Sedusa e o fator má-drasta

Desde sempre, a figura da madrasta é representada de uma maneira vilanesca nas grandes narrativas populares, desde os contos de fada.

Seja por representar a substituição de uma insubstituível figura materna legítima e idealizada – pela perspectiva do órfão (negatividade subjetiva), – seja por sua presença realmente significar uma afinidade não verdadeira e sim oportunista, como justificativa para se aproveitar das ofertas de um lar incompleto e vulnerável (negatividade real), a figura da madrasta é frequentemente tratada de maneira negativa, para servir como conflito familiar para o amadurecimento da protagonista órfã que é o herói ou a heroína em uma narrativa.

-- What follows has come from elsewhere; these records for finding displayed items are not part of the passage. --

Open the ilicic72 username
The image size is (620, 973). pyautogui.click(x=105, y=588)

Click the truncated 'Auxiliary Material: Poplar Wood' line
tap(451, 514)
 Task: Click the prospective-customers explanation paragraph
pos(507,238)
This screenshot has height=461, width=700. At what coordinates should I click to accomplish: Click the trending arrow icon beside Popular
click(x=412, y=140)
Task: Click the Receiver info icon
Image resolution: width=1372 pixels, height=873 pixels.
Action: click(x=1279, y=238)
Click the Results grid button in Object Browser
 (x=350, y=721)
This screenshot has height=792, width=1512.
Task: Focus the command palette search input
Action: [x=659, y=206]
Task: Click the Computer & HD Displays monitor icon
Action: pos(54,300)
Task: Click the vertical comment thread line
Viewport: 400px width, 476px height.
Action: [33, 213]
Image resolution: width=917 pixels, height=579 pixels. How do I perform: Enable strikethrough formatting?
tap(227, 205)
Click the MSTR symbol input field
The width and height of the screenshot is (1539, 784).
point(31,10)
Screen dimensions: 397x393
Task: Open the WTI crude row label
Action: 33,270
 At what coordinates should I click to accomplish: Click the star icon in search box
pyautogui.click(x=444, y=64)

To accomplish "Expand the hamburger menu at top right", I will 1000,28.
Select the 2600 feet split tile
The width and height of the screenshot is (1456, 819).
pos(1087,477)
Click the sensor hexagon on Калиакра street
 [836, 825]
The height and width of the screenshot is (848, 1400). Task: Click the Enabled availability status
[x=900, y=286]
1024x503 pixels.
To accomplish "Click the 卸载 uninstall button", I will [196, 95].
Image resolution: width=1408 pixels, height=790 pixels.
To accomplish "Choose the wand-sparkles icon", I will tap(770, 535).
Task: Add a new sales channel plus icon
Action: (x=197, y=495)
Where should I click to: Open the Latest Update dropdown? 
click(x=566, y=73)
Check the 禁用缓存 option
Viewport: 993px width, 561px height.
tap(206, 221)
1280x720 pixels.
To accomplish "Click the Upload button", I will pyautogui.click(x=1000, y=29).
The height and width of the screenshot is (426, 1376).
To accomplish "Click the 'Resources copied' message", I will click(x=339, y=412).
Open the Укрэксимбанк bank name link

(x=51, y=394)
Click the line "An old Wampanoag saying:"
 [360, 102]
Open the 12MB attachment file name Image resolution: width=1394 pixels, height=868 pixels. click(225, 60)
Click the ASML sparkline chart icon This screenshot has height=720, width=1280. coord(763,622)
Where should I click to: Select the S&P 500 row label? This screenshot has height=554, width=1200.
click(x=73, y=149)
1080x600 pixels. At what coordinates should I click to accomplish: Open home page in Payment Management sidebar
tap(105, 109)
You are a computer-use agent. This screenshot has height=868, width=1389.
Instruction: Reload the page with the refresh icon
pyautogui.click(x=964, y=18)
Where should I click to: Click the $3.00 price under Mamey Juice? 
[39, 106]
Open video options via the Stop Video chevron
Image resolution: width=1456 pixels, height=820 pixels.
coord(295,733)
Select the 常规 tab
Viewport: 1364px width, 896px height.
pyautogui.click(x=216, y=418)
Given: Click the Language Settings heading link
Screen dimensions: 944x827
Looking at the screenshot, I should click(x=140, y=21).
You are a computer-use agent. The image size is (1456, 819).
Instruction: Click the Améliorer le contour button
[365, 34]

E não há nada de cartunesco nem fantasioso na segunda abordagem; pelo contrário, o arquétipo de sombra (antagonista) em torno da figura da madrasta é tão existente na vida real quanto a primeira abordagem. Um certo programa do Discovery ID que o diga.

Se nos clássicos contos de fada, a madrasta vilã virou uma marca, mesmo em narrativas populares posteriores e/ou modernas, assim como há pais adotivos amorosos (os Kent de Superman; os Lars, do Luke Skywalker de “Star Wars”), há também muitos outros exemplos de figuras adotivas cruéis (os Thenardier, da Cosette de “Os Miseráveis”; as tias de James, de “James e o Pêssego Gigante; “os Dursley de Harry Potter; o Conde Olaf, dos Baudelaire de “Desventuras em Série”, etc).

Era uma Vez… na Cidade de Townsville…

Em um determinado episódio de “As Meninas Superpoderosas”, chamado “As Aparências Enganam”, conhecemos uma personagem que está no hall dos principais vilões das pequenas super-heroínas: Sedusa.

Com uma aparência quase angelical, a senhorita Sônia BoaDama chama a atenção do nosso querido Professor Utônio, que fica literalmente sem palavras ao vê-la.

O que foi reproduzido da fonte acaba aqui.